=== Source passage ===
Adequate intracellular nicotinamide adenine dinucleotide (NAD⁺) levels are required to maintain the identity of tumor-initiating cells. (a) U373MG SSEA1⁺ cells were sorted and then incubated with 1 mM of nicotinamide (NAM; NAD⁺ precursor) or 0.1 nM of FK866 (inhibitor of NAD⁺ biosynthesis). Representative cell images at 48 h after treatment are shown. (b) The NAD⁺ levels in each lysate were quantified. (c) Clonogenicity was determined in each condition using limiting dilution analysis. (d) SIRT3 enzyme activity in the mitochondrial fraction and (e) lactate production in each condition were determined. *P<0.05; **P<0.01; ***P<0.001 (Student’s t-test). Scale bar=50 μm.

Figure 4

The effect of nicotinamide nucleotide transhydrogenase (NNT) overexpression or knockdown on clonogenicity of SSEA1⁺ tumor-initiating cells (TICs) is shown. (a) U373MG SSEA1⁺ cells were sorted and then transduced with retroviral NNT or transfected with short interfering RNA for NNT (siNNT). Overexpression or knockdown of NNT was confirmed by real-time PCR analysis. (b) Representative morphology of each population at 3 days after treatment is shown. Scale bar=50 μm. (c) Clonogenicity of each condition was compared using primary and secondary limiting dilution analysis. (d) Basal expression of NNT in each subpopulation was examined by real-time PCR analysis. (e) Representative sphere images, (f) the diameter of spheres, (g) sphere numbers per well (initial seeding number=50 cells) in each condition were quantitated at the end point of the limiting dilution analysis (4-week incubation). Box plots indicate the median and 25th and 75th percentiles. Whiskers indicate the minimum and maximum values. Nicotinamide (NAM, 1 mM) and FK866 (0.1 nM) were used as the comparison groups. *P<0.05; **P<0.01; ***P<0.001 (Student’s t-test). Scale bar=200 μm.

Figure 5

The effect of nicotinamide nucleotide transhydrogenase (NNT) overexpression or knockdown in SSEA1⁺ tumor-initiating cells is shown. Mitochondria were fractionated from retroviral NNT-overexpressed or siNNT-transfected U373MG SSEA1⁺ cells, and (a) nicotinamide adenine dinucleotide (NAD⁺) levels and (b) SIRT3 enzyme activity were determined at 3 days after treatment. (c) Lactate production was examined in the total lysate in each condition. (d) Each condition at 3 days after culture, the oxygen consumption was measured in over 80 min using an oxygen probe and (e) the ATP concentration in cells of each group was determined. (f) Immunocytochemistry of each condition was fixed at 7 days after treatment. Antibodies used in each condition are shown on the left. 4,6-Diamidino-2-phenylindole (DAPI) staining (blue) was used to identify nuclei.
=== Given records ===
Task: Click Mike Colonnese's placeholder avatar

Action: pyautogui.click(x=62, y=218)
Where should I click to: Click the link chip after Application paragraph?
===
=== Given records ===
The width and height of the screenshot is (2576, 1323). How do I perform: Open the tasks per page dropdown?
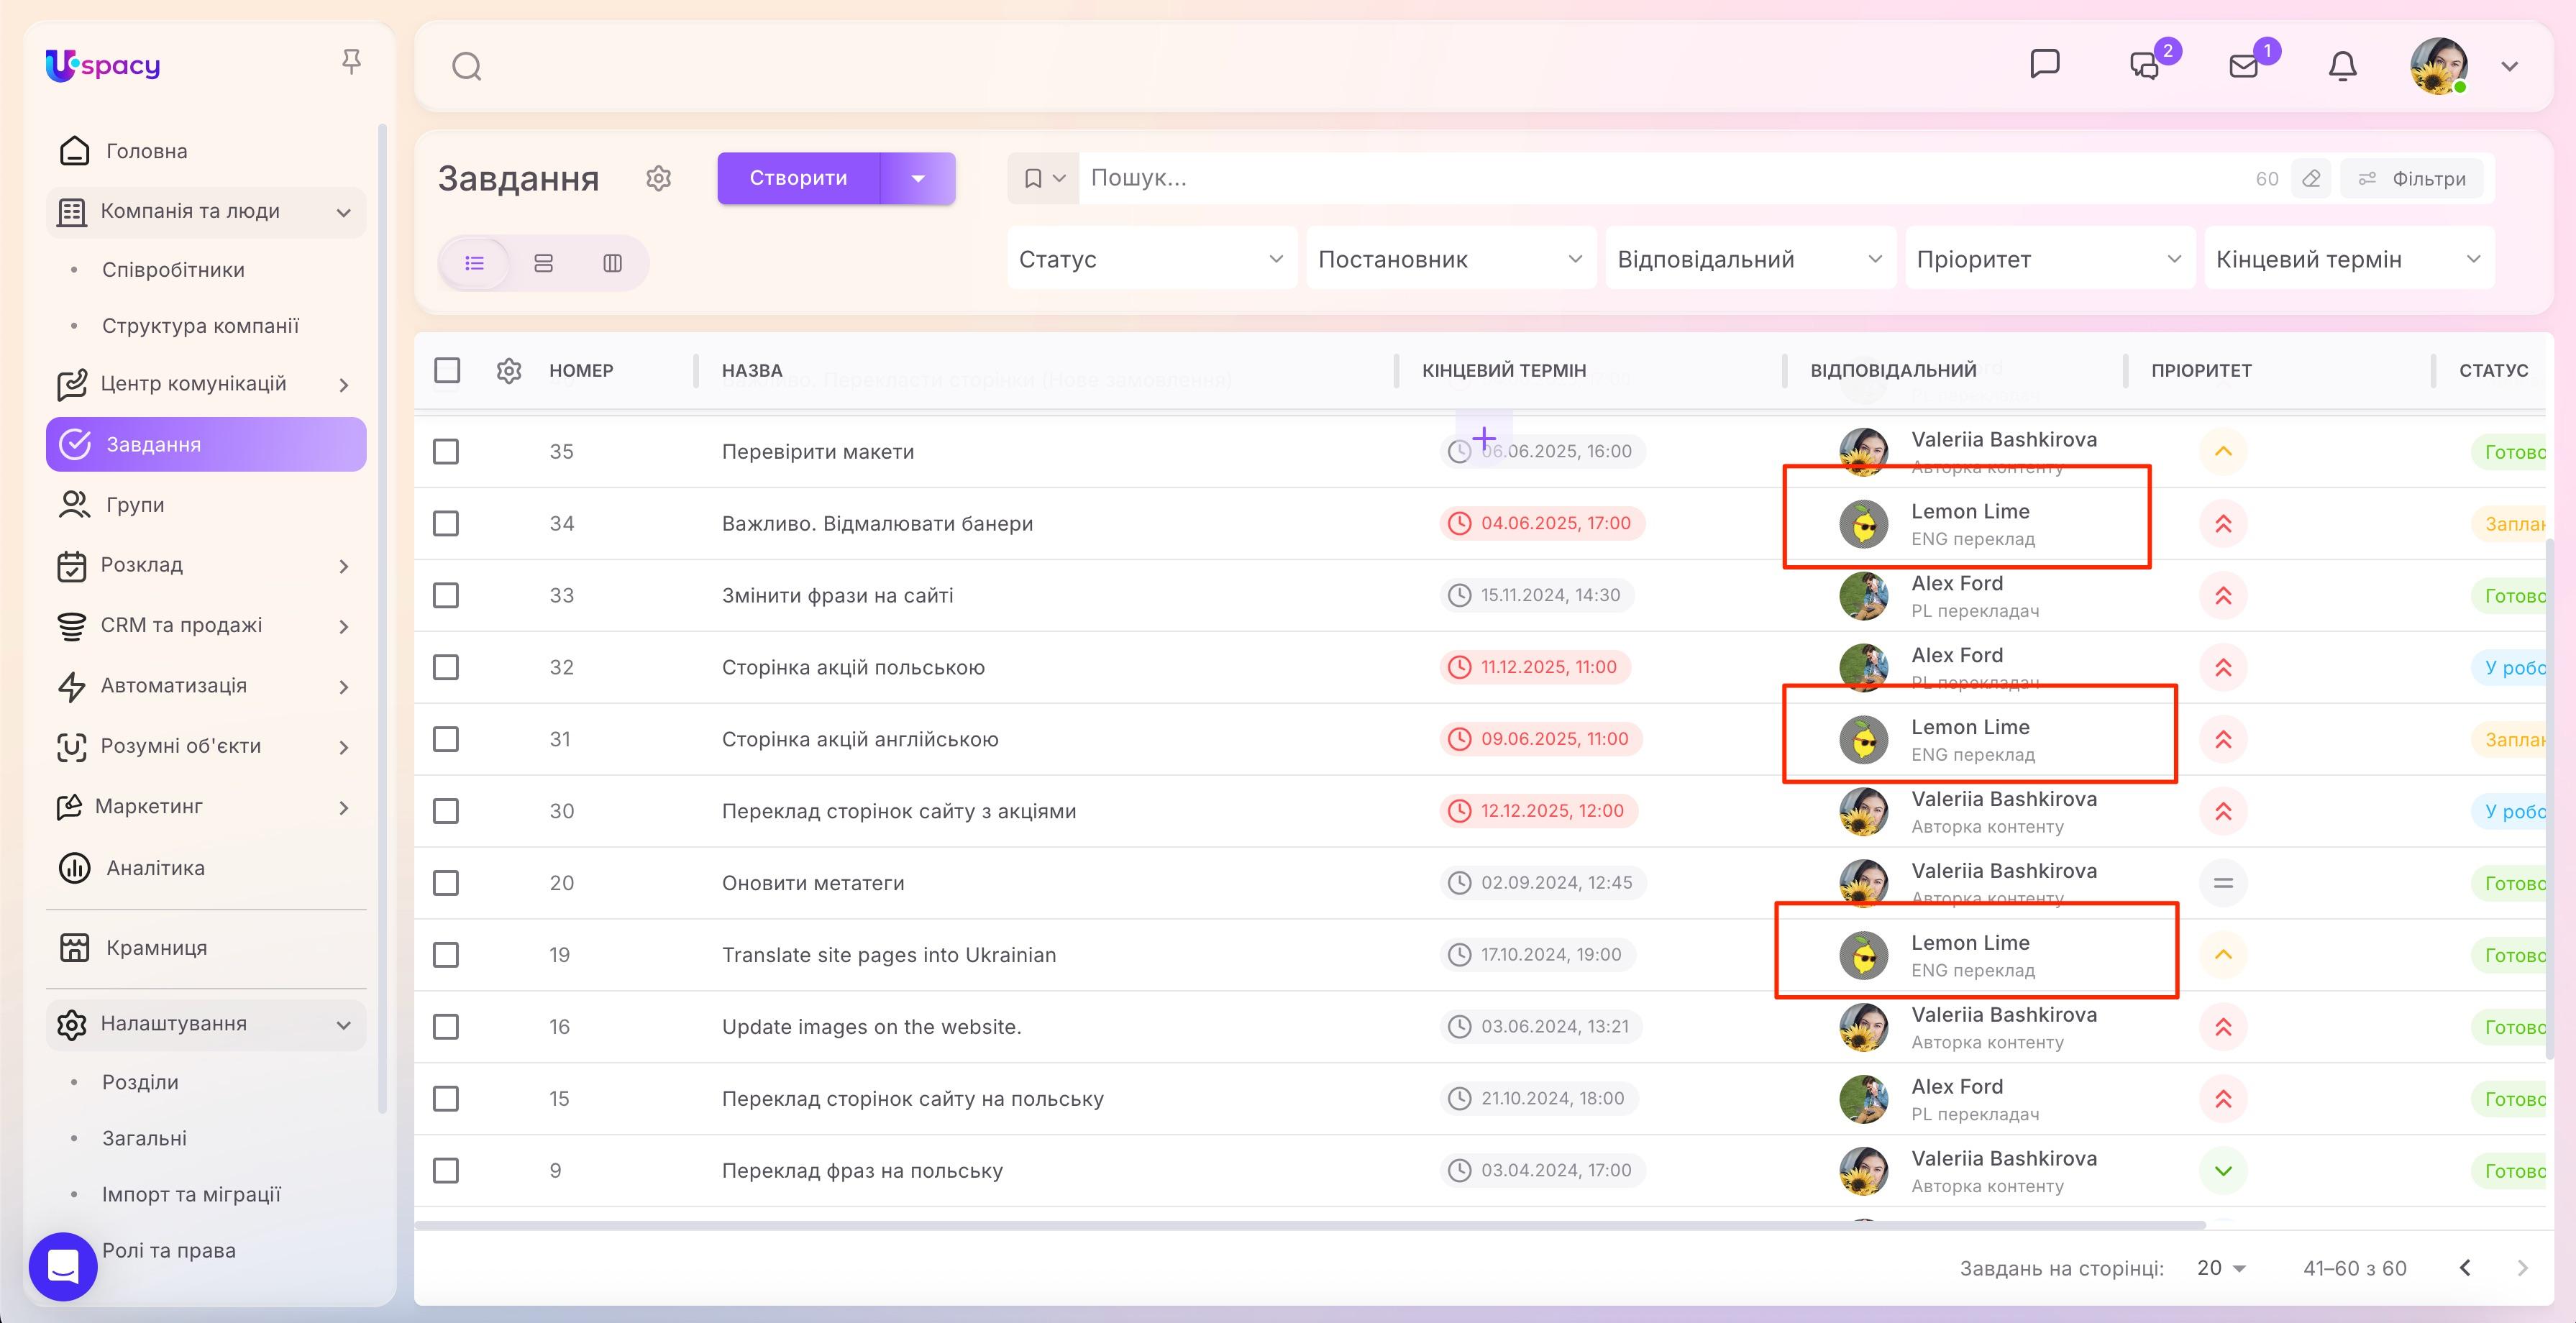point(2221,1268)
===
▸ Exercise goal:
The figure legends above include a paragraph under the heading "Figure 5". List what that paragraph says was measured or determined in panels (a) through (e).

▸ Output for this task:
- (a) Nicotinamide adenine dinucleotide (NAD⁺) levels
- (b) SIRT3 enzyme activity
- (c) Lactate production
- (d) Oxygen consumption
- (e) ATP concentration